There are only six patches in this month’s edition of Patch Tuesday, and only one of them is critical, but it’s a big one.
The critical patch fixes a flaw in Remote Desktop Protocol, something typically only present in the business-oriented flavors of Windows. But if you don’t know whether you’re affected, it behooves you to let Windows update whatever it wants to update.
And if your job is patching servers–and I don’t envy you if it is, because I spent half my career being that guy–start working this month’s updates through whatever bureaucratic mess your organization requires in order to get it done. Because once malware appears that uses this vulnerability, it could potentially be headline-seizing. Hopefully not as big as Nimda or SQL Slammer, but this is the first thing I’ve seen in a very long time that even has the potential to be that big.
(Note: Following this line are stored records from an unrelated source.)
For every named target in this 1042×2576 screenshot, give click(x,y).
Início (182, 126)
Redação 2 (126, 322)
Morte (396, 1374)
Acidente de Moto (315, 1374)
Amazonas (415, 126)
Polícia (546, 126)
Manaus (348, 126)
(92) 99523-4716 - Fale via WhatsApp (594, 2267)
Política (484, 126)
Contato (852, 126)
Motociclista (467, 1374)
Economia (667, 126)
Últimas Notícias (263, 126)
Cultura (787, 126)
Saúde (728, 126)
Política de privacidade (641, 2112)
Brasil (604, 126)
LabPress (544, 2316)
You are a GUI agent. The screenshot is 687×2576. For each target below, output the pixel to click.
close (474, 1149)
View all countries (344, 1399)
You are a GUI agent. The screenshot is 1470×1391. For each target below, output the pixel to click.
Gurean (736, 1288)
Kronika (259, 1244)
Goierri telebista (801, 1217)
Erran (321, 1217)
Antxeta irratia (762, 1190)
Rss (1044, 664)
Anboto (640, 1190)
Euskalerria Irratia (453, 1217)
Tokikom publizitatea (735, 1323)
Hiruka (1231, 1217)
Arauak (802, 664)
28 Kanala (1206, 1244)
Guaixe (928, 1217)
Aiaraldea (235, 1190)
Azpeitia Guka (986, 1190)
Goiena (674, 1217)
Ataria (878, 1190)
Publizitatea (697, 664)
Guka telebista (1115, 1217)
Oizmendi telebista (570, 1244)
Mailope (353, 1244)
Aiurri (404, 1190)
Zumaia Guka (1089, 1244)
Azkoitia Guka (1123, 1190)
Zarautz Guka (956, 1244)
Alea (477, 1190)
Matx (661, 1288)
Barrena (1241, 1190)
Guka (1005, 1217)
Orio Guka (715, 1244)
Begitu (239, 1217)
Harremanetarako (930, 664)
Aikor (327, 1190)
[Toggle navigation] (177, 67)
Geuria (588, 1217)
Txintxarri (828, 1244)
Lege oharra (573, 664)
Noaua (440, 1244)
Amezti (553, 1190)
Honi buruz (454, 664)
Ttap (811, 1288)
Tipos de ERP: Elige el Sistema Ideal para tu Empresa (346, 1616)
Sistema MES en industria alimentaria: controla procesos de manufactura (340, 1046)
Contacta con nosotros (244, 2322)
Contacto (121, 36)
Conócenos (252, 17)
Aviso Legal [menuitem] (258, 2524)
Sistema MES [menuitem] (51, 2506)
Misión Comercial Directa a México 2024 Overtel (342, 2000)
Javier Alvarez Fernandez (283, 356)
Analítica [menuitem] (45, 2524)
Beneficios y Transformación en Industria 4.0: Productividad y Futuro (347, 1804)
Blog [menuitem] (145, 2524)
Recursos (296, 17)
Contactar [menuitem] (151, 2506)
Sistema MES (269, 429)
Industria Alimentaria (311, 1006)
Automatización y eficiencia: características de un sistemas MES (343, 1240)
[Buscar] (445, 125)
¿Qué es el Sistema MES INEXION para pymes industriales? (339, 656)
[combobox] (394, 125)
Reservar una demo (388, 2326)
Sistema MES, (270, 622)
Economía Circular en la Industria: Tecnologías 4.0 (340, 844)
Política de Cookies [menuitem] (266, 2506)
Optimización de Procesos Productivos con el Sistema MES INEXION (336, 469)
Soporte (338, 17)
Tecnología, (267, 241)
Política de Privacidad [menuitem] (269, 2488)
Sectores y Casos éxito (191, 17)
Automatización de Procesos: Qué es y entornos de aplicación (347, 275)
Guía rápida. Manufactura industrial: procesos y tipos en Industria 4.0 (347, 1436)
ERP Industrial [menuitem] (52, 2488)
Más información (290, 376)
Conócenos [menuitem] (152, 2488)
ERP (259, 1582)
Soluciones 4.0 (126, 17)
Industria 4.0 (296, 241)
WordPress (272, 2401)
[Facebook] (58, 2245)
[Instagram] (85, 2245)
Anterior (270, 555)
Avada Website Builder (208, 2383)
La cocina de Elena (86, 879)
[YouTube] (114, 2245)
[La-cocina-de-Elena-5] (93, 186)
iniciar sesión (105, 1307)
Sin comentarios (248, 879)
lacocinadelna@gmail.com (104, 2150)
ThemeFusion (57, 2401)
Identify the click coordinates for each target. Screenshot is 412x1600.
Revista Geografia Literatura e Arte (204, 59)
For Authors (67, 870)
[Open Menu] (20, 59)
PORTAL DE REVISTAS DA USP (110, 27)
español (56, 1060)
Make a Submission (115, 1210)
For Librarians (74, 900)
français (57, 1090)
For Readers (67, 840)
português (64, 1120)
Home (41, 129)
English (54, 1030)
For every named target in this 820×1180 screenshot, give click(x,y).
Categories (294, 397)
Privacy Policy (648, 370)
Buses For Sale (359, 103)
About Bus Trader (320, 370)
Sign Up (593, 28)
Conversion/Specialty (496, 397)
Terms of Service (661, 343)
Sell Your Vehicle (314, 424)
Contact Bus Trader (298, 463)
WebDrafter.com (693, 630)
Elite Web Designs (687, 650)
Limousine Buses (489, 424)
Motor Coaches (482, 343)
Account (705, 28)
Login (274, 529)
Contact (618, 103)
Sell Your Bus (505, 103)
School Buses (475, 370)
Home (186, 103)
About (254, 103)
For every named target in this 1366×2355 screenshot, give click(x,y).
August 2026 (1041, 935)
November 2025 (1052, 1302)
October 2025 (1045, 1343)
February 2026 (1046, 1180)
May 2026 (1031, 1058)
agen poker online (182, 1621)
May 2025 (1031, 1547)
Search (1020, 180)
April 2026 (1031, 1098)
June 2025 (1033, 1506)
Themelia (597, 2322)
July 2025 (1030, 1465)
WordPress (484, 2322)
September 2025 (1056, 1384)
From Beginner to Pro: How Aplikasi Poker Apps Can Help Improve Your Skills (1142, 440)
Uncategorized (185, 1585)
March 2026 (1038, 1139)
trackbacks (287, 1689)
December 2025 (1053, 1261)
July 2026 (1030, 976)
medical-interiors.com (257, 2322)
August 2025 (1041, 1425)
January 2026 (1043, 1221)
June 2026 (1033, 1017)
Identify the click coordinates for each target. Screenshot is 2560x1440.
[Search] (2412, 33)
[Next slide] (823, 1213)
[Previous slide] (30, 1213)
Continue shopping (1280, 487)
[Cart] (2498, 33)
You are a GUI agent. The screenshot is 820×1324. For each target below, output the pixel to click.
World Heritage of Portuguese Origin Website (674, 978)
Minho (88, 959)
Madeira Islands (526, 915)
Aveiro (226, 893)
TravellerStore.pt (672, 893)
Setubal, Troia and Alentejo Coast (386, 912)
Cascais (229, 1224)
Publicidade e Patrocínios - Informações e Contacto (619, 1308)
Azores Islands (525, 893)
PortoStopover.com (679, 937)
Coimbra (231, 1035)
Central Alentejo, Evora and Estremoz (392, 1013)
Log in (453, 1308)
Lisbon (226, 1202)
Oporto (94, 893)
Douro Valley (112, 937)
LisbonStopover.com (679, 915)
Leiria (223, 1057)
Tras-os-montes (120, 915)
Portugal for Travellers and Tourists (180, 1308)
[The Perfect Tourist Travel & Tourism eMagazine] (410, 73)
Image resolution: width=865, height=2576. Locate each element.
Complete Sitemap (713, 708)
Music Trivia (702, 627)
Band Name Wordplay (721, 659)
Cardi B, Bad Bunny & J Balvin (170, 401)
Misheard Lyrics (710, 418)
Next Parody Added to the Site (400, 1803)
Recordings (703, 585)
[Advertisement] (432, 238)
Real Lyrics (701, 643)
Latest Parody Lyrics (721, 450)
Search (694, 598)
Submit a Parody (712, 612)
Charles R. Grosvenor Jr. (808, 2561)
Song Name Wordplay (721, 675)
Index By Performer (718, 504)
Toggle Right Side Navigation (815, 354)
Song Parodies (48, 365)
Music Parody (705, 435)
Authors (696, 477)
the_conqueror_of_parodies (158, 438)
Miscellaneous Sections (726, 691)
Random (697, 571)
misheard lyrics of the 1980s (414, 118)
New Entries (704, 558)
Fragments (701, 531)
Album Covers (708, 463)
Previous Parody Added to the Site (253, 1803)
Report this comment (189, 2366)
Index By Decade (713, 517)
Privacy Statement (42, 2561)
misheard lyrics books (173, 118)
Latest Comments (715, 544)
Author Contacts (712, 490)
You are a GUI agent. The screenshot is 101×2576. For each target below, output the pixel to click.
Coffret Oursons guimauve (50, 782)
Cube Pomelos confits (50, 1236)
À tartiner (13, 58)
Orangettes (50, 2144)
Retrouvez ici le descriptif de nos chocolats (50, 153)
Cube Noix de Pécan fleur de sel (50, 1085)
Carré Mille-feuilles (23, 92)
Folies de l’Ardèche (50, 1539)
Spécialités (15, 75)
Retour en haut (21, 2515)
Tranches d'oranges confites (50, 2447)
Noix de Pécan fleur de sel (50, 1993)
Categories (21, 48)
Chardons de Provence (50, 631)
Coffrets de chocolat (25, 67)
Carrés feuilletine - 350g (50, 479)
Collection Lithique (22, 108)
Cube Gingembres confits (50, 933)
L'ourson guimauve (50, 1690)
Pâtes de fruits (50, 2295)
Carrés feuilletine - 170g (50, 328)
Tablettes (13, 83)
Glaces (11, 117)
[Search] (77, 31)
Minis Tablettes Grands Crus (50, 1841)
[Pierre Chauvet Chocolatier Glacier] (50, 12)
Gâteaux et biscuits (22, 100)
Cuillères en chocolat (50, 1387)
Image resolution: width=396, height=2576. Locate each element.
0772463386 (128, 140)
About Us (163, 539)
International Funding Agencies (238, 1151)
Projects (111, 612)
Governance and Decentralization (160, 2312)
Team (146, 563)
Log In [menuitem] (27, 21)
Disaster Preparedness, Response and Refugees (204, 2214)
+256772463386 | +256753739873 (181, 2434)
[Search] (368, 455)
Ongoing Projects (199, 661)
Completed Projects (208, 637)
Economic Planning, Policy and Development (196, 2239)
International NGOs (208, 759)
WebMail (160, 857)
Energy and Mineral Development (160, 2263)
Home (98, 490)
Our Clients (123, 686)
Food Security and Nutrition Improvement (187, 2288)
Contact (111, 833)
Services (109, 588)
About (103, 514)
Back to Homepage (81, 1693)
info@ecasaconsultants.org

The more people who apply patches before it happens, the smaller it will be. Let’s make this a non-event.
Microsoft thinks it will take about 30 days for the bad guys to get some code on the streets, so Microsoft itself is saying to deploy this patch immediately.
If you can’t patch immediately, disabling remote desktop and only keeping it enabled when you’re using it is a potential workaround. It’s not ideal, since the machine will be vulnerable for as long as you’re using RDP, but it’s better than nothing.
To disable remote desktop, make sure the registry key HKLM\SYSTEM\CurrentControlSet\Control\Terminal Server\fDenyTSConnections is set to 1. Be aware the change requires a reboot in order to take effect. If you’re going to reboot anyway, you might as well patch, especially if you have some automated way to deploy it. (Microsoft
WUSS WSUS isn’t nearly as good as tools like Shavlik Netchk or Update Expert, but it’s free.)
If I had a network of machines to hit, here’s how I’d go about blasting the change out to everything.
net view >> network.txt
Now create a batch file with this line in it:
for %i in (list) do reg add \\%i\HKLM\SYSTEM\
Take the file network.txt, load it into Excel as a delimited file, delete all but the first column, re-save it, load the file into a word processor or text editor, and get all of the machine names on a single line, separated by a space. You could use Word with my join single lines macro. Once you have the list consolidated on a single line, copy that line and paste it into your batch file in between the parenthesis.
Run the batch file to carpet-bomb your network with the change. It’s much faster than manually connecting to every machine and verifying its setting. I’ve used tricks like this to accomplish a week’s worth of manual work in more like an hour.